Persian Tea (Chai)
England isn’t the only place where you can find a great cup of tea that’s both flavorful and comforting and that pairs perfectly well with scones or biscottis—it is a favored hot beverage in many different places and cultures around the world and a common drink any time of the day. In Iran, tea is a common Iranian food known as “chai”: a popular drink that has made its way to various regions of the world– including the U.S –whose popularity in coffee bars has made it as sought after as a latte or cappuccino.
With different styles of chai such as Kashmiri chai (a smooth, milky tea made with cardamom—a flavorful plant– and pistachios), and paani kam (an extremely strong drink), chai in Iran simply means chai as it is: a holiday in a cup untouched by anything other than what it’s made with. Its taste and look is similar to other forms of chai in India (Masala Chai) but as its cultures are different, different ways of drinking and preparing this cultural focal point/meal staple are rendered.
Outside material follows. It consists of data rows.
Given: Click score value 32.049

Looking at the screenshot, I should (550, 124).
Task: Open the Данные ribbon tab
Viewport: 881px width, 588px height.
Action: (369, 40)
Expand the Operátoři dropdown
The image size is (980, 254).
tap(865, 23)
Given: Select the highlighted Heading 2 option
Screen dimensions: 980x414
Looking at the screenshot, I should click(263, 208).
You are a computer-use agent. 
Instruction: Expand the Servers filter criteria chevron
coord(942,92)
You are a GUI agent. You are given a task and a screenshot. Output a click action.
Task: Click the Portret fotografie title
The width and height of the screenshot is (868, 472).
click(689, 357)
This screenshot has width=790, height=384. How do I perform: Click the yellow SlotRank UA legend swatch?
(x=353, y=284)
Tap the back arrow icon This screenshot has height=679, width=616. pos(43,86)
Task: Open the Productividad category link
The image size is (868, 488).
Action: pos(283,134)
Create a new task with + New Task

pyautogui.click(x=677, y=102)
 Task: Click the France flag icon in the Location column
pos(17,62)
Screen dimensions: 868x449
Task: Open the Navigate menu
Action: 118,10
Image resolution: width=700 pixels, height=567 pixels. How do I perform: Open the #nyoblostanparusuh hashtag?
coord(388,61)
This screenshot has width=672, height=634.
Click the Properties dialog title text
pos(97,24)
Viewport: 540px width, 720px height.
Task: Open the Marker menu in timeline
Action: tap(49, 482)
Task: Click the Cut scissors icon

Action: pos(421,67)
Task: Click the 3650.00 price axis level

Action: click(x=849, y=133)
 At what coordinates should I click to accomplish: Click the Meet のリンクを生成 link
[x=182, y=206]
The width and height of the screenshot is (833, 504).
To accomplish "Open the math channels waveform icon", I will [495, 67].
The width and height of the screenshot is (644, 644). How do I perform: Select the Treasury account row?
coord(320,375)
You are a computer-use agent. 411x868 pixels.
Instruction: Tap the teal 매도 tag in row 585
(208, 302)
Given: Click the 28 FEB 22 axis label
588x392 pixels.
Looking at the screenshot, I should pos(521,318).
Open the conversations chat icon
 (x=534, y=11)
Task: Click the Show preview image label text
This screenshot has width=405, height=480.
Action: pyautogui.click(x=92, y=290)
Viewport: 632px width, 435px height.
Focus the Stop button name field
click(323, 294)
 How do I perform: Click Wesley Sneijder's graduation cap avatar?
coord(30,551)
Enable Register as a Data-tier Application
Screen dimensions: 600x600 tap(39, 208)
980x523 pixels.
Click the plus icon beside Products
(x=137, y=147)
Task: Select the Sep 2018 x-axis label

If you have never had a cup of chai, the taste can be quite overwhelming—but in a good way! Mainly, chai is a basic black tea packed with a big spiced flavor often acting as an aid for digestion as well as giving one a positive sense of well-being. The main spices that make up chai are cloves, cinnamon, pepper, ginger, and cardamom. Some chai drinkers have been known to add cloves, bay leaves, pepper corns, fennel, or anise, too.
For the residents of Iran, chai is an important part of everyday life and a must-have during any celebration. Chai has also found itself as a packaged drink that you can buy wherever you purchase your groceries and as an elevated and evolving new drink that includes several variations such as iced chai’s, chocolate chai, non-fat chai, and decaf chai. But traditionally, this hot, creamy, Iranian food is drank black with spices and sugars. And if chai sounds like something you might enjoy, first, make sure to look in your local market to see if there’s chai available, and if not, simple ingredients from the store can conjure up a fabulous cup of chai as good (or if not better) than a cup of chai in Iran, India, or anywhere else.